Le premier genre de connaissance, utile pour la vie, n’est d’aucun prix pour la science. Il atteint les accidents, la surface des choses, non leur essence et leur fond. Livré à une mobilité perpétuelle, ouvrage de la fortune et du hasard, et non de l’activité interne de la pensée, il agite et occupe l’âme, mais ne l’éclaire pas. C’est la source des passions mauvaises qui jettent sans cesse leur ombre sur les idées pures de l’entendement, arrachent l’âme à elle-même, la dispersent en quelque sorte vers les choses extérieures et troublent la sérénité de ses contemplations.
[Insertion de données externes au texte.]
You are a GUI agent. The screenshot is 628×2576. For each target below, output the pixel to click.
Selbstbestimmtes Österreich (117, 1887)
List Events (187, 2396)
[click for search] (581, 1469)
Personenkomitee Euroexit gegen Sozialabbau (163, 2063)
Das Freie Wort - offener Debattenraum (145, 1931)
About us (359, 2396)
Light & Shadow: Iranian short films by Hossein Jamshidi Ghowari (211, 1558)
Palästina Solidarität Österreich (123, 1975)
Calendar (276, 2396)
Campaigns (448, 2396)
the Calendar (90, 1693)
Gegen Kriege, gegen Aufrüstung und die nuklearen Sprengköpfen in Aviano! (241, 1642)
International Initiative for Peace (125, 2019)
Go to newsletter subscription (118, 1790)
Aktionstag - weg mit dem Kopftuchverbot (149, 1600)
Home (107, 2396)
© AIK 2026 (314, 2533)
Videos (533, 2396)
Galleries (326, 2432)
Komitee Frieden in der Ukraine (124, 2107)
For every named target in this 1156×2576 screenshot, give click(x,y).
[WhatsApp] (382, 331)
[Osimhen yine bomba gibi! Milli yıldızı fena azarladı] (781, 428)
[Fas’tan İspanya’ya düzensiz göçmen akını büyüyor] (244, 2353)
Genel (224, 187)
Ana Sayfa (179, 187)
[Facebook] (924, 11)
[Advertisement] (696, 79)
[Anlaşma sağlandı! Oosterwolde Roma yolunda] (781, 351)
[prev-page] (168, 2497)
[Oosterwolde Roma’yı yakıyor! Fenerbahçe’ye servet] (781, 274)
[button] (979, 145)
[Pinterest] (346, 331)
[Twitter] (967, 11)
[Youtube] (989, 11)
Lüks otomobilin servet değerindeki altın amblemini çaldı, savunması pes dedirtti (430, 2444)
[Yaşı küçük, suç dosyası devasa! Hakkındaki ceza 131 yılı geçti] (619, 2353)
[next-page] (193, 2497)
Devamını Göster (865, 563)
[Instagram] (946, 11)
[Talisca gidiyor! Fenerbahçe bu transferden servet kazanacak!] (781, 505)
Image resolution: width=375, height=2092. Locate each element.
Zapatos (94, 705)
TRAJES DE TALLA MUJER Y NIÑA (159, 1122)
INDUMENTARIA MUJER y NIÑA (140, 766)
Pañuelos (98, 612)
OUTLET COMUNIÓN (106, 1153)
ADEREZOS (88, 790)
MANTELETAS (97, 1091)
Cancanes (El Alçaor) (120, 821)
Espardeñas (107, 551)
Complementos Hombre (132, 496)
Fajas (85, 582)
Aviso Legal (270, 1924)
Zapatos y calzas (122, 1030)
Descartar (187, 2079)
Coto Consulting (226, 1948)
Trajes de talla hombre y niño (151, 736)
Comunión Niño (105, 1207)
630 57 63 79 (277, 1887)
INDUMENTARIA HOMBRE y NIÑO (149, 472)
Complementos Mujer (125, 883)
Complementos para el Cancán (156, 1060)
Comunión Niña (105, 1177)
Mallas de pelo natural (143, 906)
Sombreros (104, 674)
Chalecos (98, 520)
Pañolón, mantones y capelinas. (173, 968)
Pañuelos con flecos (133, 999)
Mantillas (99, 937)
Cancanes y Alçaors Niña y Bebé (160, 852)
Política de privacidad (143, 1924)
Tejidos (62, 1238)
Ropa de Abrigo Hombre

La connaissance du second genre est un premier effort pour se dégager des ténèbres du monde sensible. Elle consiste à rattacher un effet à sa cause, un phénomène à sa loi, une conséquence à son principe. C’est le procédé des géomètres, qui ramènent les propriétés des nombres, des figures, à un système régulier de propositions simples, d’axiomes incontestables. En général, c’est la raison discursive, par laquelle l’esprit humain, aidé de l’analyse et de la synthèse, monte du particulier au général, redescend du général au particulier, pour accroître sans cesse, pour éclaircir et pour enchaîner de plus en plus ses connaissances.